During a collision between two gold nuclei, the protons and neutrons in the region of the impact are subjected to extreme pressure, density, and temperature. By varying the collision energy, it is possible to explore different pressures and densities. Nuclear matter appears to "soften" as the normal protons and neutrons inside the gold nuclei are compressed to several times their normal density.

But, what really happened in the highly compressed nuclear matter, and why is it important to know?

A collaboration of 54 physicists from 14 universities and laboratories, including Auckland University, has been asking such questions. The "E895" collaboration is studying fixed-target, gold-on-gold collisions at beam energies of 2, 4, 6 and 8 GeV per nucleon. The Alternating Gradient Synchrotron at Brookhaven National Laboratory generated these relativistic beams of gold nuclei.

The gold beams strike a target foil located in a magnetic dipole field. A detector, called a Time Projection Chamber, provides three-dimensional curved track information on the outgoing charged particle fragments resulting from the high-energy collisions. The chamber also samples atomic ionisation of the argon-CH₄ gas mixture produced by the charged fragments as they pass through. Tracking and ionisation measurements allow the resulting particles to be identified and their momentum measured. "Lightweight" pions and kaons through to "heavyweight" helium and lithium nuclei were the primary fragments found.
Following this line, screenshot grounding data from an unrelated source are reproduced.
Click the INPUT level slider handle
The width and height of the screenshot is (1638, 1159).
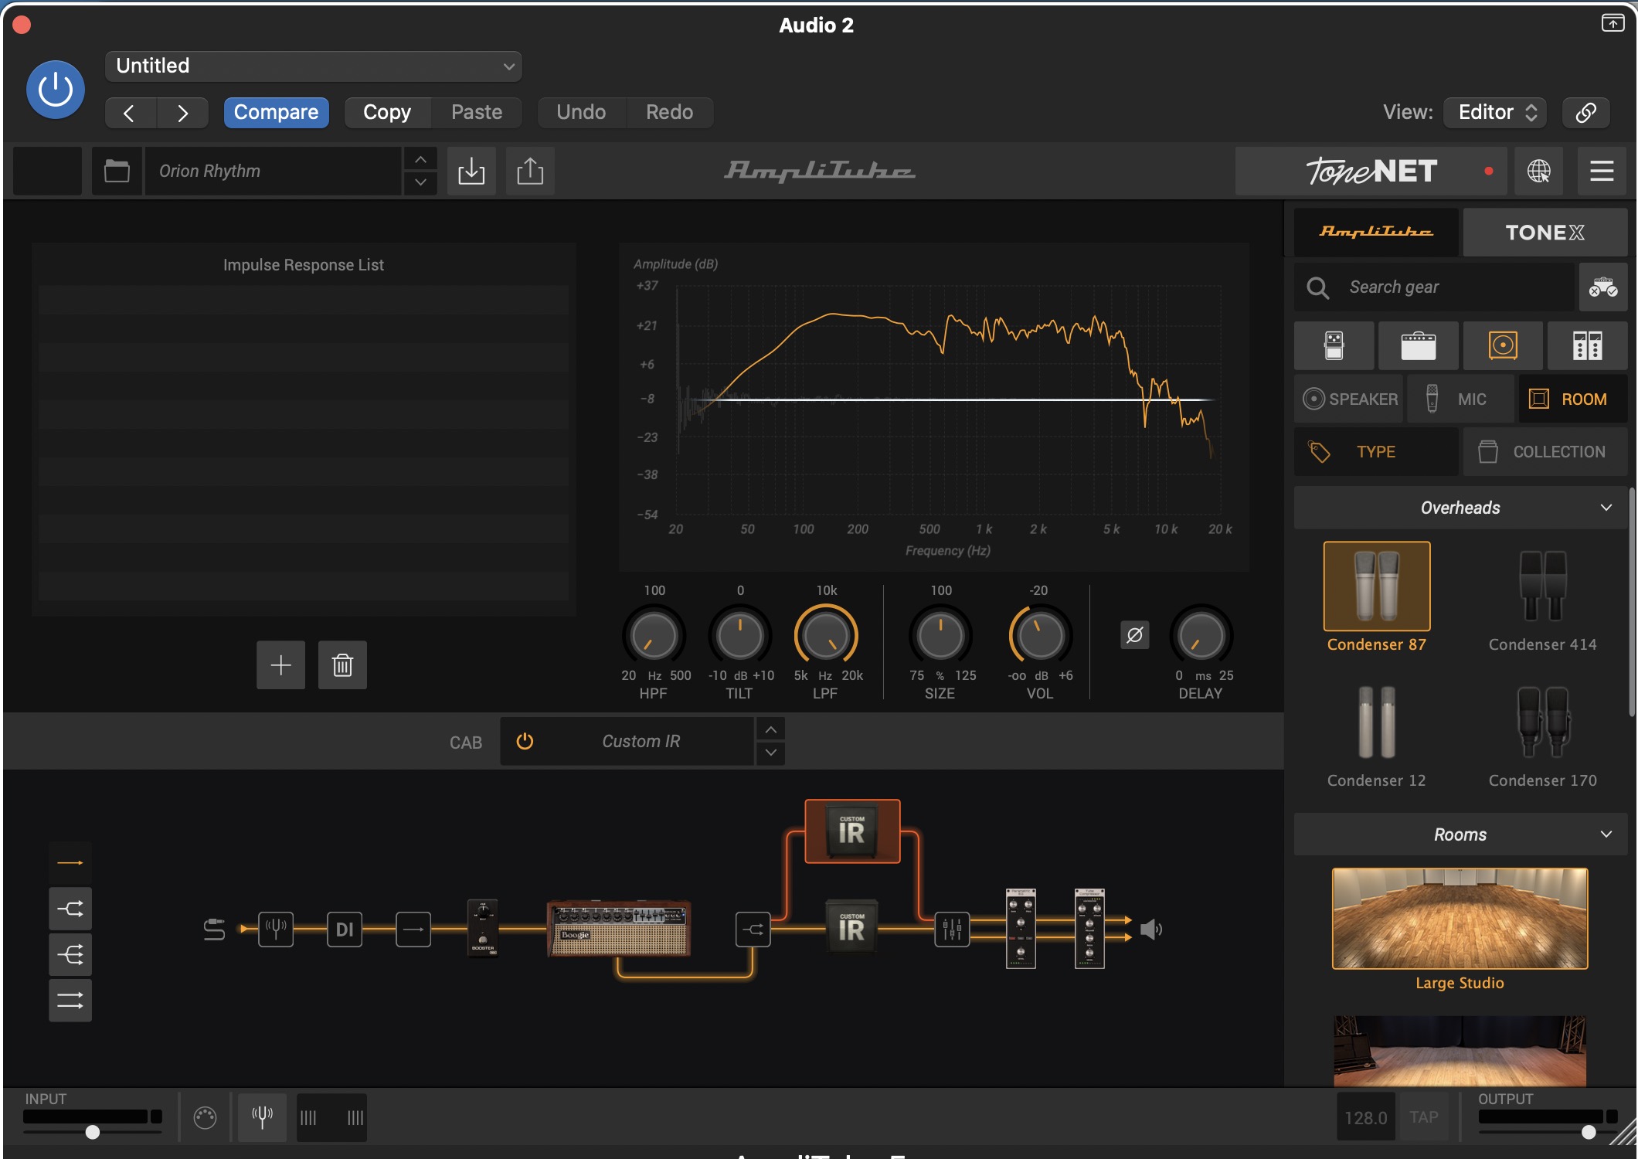click(93, 1132)
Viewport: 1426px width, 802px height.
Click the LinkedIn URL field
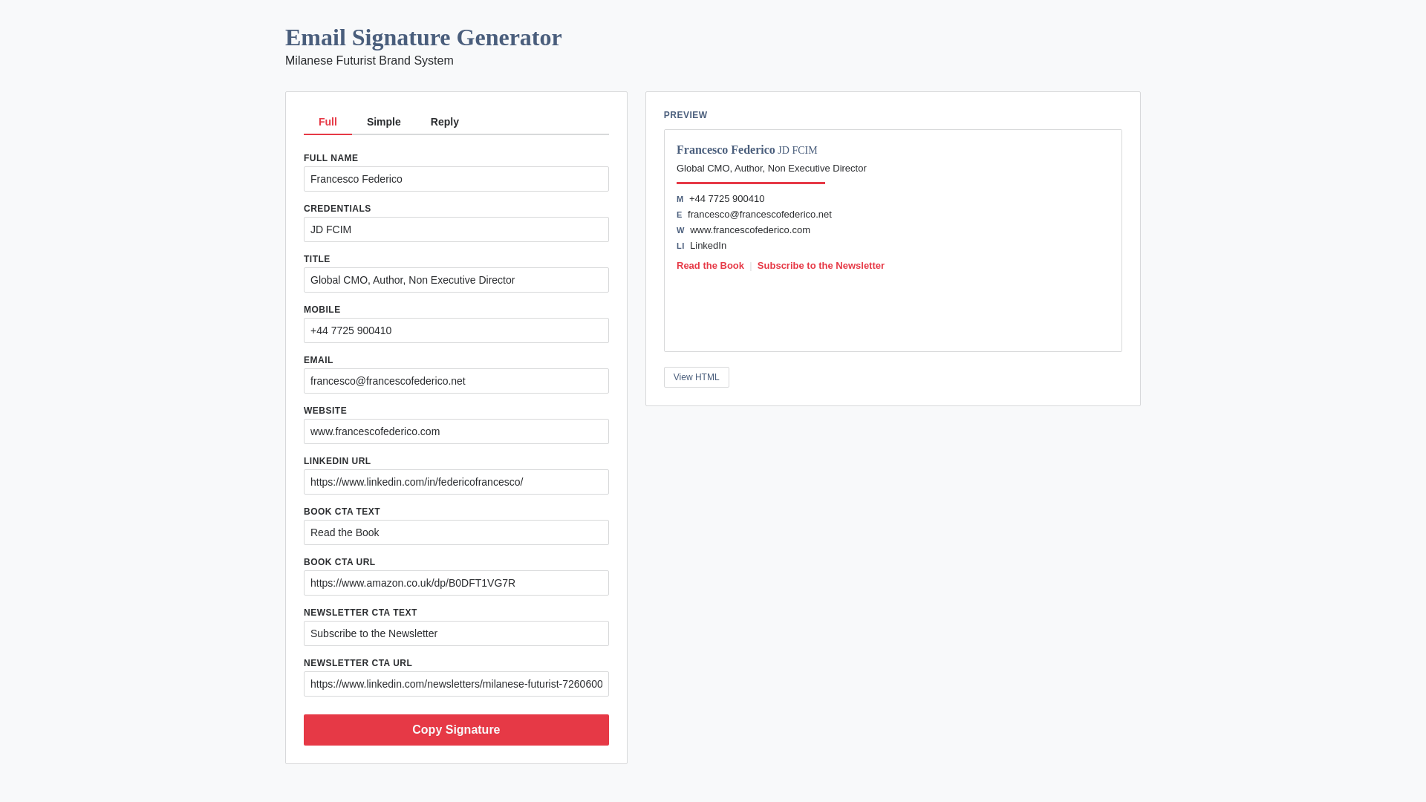[456, 482]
Perspective view of a 4GeV per nucleon gold beam colliding with a gold foil target. The resulting fragments are shown passing through a Time Projection Chamber.

For each gold-gold collision, the E895 researchers used the particle identification and momentum data to reconstruct the nuclear reaction plane. The average magnitude of the protons' momentum components parallel to a reaction plane, and the azimuthal distribution of the protons about the plane, were measured.

Changes in proton momenta and azimuthal distributions with beam energy implied the following scenario: in the region between 2-4 GeV per nucleon, there is a substantial decrease in the nuclear pressure gradient with respect to the matter density. This represents the phase space location of the "softest point" of nuclear matter; the matter density at which it is easy to squeeze atomic nuclei!

Nuclear reaction models based upon "normal" nuclear matter have difficulty in simulating the protons' "behaviour". One provocative suggestion is that the "soft" nuclear matter has been so tightly squeezed that a phase transition into a collection of free quarks and gluons (the constituents of protons and neutrons) has occurred.

This bizarre state of matter is known as the quark-gluon plasma. It may have existed in the early universe just microseconds after the Big Bang, and possibly exists inside neutron stars. Further studies are planned for mid-2000, using collisions between counter-rotating gold beams at Brookhaven's Relativistic Heavy Ion Collider (RHIC), to probe even higher energy density nuclear matter.